Know the bus or train times


It sounds obvious but knowing the time your train or bus is due to leave will save you hanging round on dark platforms or at bus stops at this time of year. It's particularly important to know the time of the last bus or train home if you are travelling late at night so that you do not become stranded - and vulnerable to attack.

Catch your bus or train from somewhere well lit

Thieves are far less likely to strike in well lit areas so try to make sure that you catch your bus or train from a well-lit spot. This could mean using a station or bus stop further away so plan your route carefully. When you are waiting on a station or at a bus stop try to stay in the most brightly lit spot and close to a help point - a phone leading directly to the transport police - if you can.



Trust your instincts about who you sit near

There are a number of strategies that can make you feel safer when getting onto a bus or train carriage at night. Sitting close to the driver or guard is a good idea. It's also important to trust your instincts. If you get onto a train and feel uncomfortable with one of the other passengers sitting near you always get off at the next stop and change carriages. Also, try to sit in a carriage with plenty of other people. As most robberies are opportunistic you are more vulnerable to attack if you are alone in a carriage with just one other person.
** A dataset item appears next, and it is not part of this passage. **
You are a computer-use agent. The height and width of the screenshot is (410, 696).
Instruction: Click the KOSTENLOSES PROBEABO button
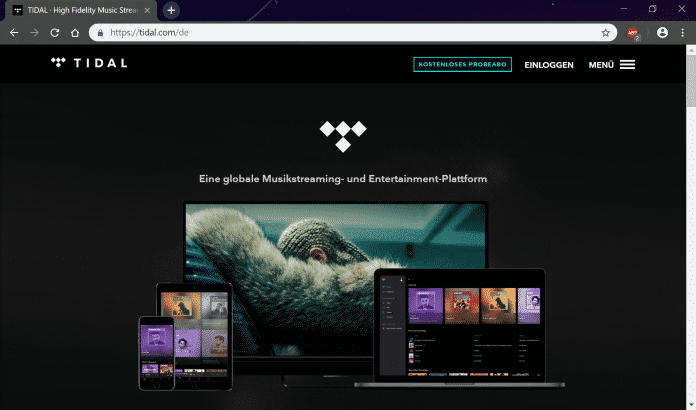tap(462, 65)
If someone attacks or touches you shout to other passengers

Most criminals are cowards so if you are attacked making as much noise as possible could scare off the perpetrator. Police say the best course of action is to shout loudly and as clearly as possible to other passengers, a guard or conductor. You could also use a communication or emergency cord or the emergency telephones now offered at some stations. If you are on a train when you are attacked you should also get the driver to alert the British Transport Police as soon as possible.



Keep your mobile phone out of sight

Fifty per cent of robberies in London now involve mobile phones and, say police, are often carried out in or around public transport. It's a trend typical of crime figures across the UK. 'People often get their mobile phones out when they are waiting for buses to kill time or check their messages when they get off trains or call people to pick them up,' says a police spokesman. 'Having your mobile on display in this way gives a thief the perfect opportunity.' It goes without saying that this also applies to other valuables like purses or laptop computers. Try to keep all your valuables somewhere hidden whenever you can in public places.

Don't display or talk about personal details

If you read your phone bill on the way to work have you ever considered you may be giving away your address to someone looking over your shoulder? Police warn you could be making yourself vulnerable by unwittingly giving away personal information about yourself in this way. Be sure not to read letters with your name and address on in such public places and if you answer your mobile phone on a bus or train simply answer 'hello' rather than giving away your name.

When you leave your bus or train don't walk home alone in the dark

Many criminals actually strike when passengers they have spotted at a train or bus stop walk away into the dark. In the winter months try to arrange for someone to pick you up from your bus stop or train station at night. If this isn't possible, see if you can walk home with another passenger who travels the same route every night.